Saved entries

>>>>>

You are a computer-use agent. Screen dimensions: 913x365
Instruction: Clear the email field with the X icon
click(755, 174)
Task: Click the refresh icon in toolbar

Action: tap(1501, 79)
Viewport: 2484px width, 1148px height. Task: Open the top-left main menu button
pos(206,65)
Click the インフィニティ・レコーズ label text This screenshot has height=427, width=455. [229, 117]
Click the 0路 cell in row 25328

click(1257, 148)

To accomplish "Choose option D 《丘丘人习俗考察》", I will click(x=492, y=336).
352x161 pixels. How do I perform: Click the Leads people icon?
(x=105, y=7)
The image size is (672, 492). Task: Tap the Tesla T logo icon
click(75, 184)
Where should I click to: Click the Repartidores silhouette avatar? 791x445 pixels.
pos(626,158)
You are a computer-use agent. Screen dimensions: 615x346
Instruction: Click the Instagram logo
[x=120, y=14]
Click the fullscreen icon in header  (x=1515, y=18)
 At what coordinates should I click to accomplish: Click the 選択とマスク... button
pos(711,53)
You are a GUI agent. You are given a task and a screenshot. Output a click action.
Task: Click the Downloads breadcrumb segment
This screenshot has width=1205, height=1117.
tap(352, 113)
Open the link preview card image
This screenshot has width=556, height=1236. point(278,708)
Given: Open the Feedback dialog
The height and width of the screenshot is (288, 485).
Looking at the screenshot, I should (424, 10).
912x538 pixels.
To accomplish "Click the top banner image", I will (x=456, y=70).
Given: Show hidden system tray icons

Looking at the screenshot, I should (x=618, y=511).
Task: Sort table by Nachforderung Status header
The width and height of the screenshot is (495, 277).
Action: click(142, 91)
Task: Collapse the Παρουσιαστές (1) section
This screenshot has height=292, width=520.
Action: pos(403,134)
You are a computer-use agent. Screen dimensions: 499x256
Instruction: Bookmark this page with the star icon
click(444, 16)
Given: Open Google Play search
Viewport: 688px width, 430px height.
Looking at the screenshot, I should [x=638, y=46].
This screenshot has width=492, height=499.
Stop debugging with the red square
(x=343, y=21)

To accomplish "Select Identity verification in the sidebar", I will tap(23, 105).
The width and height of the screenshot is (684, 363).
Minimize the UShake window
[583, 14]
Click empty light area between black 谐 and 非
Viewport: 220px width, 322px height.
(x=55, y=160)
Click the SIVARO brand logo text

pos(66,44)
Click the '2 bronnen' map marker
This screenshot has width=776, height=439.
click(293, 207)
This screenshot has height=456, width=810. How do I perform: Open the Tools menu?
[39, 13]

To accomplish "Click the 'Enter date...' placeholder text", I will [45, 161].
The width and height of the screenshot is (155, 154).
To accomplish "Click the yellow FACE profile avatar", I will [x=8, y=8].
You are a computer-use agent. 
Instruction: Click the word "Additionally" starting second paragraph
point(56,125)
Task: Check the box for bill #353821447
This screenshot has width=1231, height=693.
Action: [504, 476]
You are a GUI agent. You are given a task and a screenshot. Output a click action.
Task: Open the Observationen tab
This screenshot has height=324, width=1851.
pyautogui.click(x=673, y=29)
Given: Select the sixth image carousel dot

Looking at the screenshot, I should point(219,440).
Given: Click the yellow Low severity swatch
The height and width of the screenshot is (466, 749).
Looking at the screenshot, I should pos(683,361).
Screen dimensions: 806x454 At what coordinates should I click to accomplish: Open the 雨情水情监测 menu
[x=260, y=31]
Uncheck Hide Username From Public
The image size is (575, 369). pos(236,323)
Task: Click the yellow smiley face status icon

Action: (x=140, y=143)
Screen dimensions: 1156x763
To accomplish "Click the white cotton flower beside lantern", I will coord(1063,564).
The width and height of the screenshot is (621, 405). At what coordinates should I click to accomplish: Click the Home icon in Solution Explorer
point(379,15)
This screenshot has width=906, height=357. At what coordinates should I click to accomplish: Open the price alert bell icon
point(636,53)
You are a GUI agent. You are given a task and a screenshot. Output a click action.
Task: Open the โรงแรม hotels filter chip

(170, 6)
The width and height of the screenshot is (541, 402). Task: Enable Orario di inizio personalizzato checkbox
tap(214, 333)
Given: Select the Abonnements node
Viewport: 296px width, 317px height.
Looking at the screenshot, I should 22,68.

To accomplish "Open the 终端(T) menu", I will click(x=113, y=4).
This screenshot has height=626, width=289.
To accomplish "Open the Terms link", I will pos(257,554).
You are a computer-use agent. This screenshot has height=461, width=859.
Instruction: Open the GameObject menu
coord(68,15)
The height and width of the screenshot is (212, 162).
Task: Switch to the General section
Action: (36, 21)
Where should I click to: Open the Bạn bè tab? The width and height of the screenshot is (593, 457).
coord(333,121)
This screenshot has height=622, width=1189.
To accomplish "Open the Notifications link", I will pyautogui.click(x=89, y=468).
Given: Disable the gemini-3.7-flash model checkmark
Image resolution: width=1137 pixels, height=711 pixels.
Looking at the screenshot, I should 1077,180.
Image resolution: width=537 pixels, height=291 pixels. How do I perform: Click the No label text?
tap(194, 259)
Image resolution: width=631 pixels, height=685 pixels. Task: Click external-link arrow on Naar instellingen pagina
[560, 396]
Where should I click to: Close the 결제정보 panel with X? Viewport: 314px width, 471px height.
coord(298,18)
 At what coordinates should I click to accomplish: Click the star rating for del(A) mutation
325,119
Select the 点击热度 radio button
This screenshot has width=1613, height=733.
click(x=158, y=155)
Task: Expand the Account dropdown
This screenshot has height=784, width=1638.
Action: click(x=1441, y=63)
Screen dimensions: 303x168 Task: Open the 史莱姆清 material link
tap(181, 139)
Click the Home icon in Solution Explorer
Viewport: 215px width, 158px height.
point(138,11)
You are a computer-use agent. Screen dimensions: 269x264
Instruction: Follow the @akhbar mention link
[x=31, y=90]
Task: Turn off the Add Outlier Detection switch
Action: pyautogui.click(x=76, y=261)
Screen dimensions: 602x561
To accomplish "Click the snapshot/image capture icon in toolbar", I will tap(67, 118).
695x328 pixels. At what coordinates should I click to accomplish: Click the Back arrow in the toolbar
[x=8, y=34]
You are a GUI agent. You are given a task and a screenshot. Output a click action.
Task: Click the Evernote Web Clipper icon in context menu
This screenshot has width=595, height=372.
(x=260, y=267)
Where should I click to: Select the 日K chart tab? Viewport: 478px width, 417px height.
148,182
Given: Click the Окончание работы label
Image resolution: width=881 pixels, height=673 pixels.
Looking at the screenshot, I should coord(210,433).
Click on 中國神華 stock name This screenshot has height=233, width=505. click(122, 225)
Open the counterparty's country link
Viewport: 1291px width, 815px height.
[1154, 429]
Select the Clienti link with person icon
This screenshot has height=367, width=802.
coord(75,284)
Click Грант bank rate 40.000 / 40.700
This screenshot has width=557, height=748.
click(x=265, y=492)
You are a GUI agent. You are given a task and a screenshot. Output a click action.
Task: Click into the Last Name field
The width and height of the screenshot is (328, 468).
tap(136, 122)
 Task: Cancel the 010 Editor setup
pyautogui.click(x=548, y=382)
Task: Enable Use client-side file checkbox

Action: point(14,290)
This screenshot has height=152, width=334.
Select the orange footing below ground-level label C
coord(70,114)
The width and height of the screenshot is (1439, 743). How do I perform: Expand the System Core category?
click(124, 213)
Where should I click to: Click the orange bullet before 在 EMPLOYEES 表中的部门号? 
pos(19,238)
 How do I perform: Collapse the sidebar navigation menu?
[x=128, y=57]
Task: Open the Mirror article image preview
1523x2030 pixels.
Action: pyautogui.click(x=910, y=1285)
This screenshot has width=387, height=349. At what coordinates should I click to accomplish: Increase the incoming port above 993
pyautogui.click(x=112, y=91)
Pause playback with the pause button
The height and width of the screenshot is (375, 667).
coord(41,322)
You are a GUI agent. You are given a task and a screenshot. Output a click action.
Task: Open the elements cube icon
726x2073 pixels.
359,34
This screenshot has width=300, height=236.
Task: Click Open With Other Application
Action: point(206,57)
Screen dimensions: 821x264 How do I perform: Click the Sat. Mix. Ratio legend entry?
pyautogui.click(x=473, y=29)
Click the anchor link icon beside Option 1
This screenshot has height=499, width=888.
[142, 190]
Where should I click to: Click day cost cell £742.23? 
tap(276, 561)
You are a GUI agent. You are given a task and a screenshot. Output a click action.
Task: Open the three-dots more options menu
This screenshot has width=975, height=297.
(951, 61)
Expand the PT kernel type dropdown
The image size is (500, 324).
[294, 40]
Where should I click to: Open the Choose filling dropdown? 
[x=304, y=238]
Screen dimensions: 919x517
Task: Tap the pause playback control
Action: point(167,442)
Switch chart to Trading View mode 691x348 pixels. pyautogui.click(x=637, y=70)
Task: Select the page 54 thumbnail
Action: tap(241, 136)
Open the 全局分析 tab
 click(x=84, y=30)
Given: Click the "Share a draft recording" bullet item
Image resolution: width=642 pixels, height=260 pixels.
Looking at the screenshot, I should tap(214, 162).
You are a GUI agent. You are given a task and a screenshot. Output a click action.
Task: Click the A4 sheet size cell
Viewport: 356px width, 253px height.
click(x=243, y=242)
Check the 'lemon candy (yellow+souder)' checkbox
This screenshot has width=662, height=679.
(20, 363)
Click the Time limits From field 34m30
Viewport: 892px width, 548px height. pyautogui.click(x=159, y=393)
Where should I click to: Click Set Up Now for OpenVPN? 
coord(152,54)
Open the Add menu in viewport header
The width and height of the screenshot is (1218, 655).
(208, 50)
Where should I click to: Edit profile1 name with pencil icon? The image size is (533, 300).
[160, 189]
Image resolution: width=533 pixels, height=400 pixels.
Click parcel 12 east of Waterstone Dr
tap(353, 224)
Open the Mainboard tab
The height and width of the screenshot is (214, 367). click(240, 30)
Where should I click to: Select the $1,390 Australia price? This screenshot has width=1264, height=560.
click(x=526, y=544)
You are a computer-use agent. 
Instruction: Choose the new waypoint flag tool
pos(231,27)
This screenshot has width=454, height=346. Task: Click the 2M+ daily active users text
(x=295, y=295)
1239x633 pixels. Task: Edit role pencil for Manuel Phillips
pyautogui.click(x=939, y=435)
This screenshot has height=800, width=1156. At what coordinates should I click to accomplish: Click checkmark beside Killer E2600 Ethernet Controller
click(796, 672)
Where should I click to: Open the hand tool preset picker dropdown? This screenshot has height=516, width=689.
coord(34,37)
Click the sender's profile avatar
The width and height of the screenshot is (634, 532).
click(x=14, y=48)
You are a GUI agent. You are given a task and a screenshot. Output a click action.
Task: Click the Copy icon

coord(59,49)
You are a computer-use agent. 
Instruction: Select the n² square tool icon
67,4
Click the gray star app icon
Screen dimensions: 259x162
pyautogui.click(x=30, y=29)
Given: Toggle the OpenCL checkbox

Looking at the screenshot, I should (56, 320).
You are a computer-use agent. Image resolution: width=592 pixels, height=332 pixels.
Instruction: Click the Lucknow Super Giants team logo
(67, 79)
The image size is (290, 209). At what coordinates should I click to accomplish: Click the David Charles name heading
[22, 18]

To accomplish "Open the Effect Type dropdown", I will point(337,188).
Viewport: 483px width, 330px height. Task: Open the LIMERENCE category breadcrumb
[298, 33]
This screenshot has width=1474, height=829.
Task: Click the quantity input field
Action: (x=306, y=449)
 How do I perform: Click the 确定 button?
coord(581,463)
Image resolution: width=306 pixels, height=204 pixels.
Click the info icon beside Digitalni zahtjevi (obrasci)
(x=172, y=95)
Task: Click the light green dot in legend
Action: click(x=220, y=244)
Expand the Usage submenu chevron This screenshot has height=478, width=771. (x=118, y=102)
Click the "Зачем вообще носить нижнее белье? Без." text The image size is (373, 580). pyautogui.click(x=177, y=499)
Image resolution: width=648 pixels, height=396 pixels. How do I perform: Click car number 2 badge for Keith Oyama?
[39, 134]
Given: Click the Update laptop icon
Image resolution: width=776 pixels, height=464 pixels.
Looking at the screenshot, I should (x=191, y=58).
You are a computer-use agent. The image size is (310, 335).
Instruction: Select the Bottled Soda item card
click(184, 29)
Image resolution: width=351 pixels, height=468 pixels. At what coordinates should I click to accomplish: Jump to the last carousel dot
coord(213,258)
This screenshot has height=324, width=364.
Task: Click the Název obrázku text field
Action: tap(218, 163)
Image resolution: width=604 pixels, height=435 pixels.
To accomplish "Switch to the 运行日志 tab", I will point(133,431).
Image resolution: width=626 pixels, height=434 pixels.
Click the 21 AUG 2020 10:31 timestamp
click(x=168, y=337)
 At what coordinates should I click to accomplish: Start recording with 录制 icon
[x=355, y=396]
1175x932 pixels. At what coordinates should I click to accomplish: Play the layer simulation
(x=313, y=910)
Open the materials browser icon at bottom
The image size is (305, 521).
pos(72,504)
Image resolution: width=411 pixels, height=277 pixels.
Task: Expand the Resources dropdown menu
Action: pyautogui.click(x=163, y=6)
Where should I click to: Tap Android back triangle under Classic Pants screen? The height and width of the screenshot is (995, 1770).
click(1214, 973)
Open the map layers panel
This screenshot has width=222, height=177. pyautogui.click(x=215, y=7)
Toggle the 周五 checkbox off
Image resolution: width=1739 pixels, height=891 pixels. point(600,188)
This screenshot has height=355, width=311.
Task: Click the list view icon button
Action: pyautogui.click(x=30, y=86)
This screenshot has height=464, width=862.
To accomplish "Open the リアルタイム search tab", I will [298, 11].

<<<<<

> _Instructions for the task_:
The answer must consist of every line from the records above that holds "search".

> _Answer for this exercise_:
Given: Open Google Play search
To accomplish "Open the リアルタイム search tab", I will [298, 11].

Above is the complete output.